__Brief__: Report each line below that carries the word "computer".

__Data to process__:
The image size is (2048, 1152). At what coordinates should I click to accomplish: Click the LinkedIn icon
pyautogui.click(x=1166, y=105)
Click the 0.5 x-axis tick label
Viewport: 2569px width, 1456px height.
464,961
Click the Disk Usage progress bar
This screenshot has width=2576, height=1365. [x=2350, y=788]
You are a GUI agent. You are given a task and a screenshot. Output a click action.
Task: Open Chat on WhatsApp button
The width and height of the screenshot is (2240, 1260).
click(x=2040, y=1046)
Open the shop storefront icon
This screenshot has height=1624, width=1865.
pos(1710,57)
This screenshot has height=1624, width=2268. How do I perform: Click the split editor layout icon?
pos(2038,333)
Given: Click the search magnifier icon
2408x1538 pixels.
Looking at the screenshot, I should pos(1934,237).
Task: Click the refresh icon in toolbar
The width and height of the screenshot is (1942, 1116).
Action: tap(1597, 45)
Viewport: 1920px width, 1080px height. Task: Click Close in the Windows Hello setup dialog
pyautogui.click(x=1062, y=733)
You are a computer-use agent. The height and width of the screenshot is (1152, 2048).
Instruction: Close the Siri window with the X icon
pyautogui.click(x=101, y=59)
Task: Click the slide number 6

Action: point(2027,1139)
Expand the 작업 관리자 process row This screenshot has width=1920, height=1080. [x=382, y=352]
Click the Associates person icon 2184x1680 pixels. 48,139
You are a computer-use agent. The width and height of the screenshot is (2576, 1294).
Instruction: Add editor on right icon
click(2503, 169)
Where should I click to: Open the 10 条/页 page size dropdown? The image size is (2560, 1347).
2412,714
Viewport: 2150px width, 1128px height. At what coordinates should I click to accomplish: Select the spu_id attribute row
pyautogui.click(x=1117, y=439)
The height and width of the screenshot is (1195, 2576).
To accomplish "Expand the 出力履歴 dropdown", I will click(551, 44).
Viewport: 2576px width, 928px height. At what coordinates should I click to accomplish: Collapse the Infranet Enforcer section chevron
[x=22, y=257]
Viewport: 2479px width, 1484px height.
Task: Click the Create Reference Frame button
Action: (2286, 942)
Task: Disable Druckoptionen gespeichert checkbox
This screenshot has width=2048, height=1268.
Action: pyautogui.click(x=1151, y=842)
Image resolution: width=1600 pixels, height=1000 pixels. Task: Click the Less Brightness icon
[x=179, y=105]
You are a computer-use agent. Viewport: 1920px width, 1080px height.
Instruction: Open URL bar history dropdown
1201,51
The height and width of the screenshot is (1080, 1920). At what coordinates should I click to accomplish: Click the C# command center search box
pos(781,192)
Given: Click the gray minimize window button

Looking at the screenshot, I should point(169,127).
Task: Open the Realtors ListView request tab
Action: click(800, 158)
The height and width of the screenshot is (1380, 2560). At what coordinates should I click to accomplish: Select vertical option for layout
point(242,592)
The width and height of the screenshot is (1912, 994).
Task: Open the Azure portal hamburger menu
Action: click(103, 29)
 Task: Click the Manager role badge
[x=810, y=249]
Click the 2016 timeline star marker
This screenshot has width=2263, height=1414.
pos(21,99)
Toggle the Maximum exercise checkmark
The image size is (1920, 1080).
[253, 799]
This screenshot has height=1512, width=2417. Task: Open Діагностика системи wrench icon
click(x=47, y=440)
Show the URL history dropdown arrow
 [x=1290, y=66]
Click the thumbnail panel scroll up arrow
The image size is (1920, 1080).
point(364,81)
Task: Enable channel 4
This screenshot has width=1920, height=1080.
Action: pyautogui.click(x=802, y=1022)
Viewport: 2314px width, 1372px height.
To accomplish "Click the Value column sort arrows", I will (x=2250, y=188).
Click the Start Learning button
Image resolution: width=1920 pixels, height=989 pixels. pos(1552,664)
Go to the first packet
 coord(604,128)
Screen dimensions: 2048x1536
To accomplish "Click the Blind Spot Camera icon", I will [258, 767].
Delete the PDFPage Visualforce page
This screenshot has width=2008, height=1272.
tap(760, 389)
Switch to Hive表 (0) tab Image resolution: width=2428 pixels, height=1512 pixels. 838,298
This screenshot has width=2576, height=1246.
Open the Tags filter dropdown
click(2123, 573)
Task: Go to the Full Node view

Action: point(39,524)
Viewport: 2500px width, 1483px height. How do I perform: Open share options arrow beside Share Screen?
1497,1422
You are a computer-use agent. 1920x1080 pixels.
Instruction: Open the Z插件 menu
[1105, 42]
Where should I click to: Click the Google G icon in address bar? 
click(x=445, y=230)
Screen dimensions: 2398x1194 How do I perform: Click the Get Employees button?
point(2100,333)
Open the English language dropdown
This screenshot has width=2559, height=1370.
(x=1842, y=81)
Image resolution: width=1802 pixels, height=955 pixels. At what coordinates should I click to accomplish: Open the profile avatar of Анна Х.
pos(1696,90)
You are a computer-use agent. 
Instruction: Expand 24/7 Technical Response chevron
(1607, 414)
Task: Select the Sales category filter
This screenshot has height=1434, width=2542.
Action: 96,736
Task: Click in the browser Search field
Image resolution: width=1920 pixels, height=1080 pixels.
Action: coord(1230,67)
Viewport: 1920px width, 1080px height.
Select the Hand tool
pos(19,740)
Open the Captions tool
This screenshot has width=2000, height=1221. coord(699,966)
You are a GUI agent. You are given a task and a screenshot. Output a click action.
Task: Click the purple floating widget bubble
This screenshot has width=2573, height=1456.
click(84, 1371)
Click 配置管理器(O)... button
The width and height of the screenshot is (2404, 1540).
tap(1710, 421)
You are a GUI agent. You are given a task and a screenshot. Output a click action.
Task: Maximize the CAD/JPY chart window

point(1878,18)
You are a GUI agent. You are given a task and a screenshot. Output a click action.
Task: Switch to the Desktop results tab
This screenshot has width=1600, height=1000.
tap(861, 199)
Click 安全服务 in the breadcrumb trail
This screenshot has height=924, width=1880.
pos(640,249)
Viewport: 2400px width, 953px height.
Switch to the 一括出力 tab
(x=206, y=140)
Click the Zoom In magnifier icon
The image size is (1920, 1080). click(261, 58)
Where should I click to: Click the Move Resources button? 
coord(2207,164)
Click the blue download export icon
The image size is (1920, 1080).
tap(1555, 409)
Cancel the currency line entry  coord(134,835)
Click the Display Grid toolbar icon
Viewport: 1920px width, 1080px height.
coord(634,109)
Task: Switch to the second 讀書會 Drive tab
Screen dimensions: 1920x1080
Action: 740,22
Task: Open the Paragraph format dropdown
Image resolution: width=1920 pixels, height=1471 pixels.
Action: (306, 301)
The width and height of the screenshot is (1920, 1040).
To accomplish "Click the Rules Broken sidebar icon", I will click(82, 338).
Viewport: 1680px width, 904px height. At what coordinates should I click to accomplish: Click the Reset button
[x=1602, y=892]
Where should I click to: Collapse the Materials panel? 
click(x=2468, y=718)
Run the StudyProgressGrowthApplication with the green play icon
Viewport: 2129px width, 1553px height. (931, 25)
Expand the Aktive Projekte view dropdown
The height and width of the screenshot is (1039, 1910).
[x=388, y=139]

__Task answer__:
You are a computer-use agent. The height and width of the screenshot is (1152, 2048).
You are a computer-use agent. The width and height of the screenshot is (2576, 1294).
You are a computer-use agent. Viewport: 1920px width, 1080px height.
You are a computer-use agent. 1920x1080 pixels.
You are a computer-use agent. 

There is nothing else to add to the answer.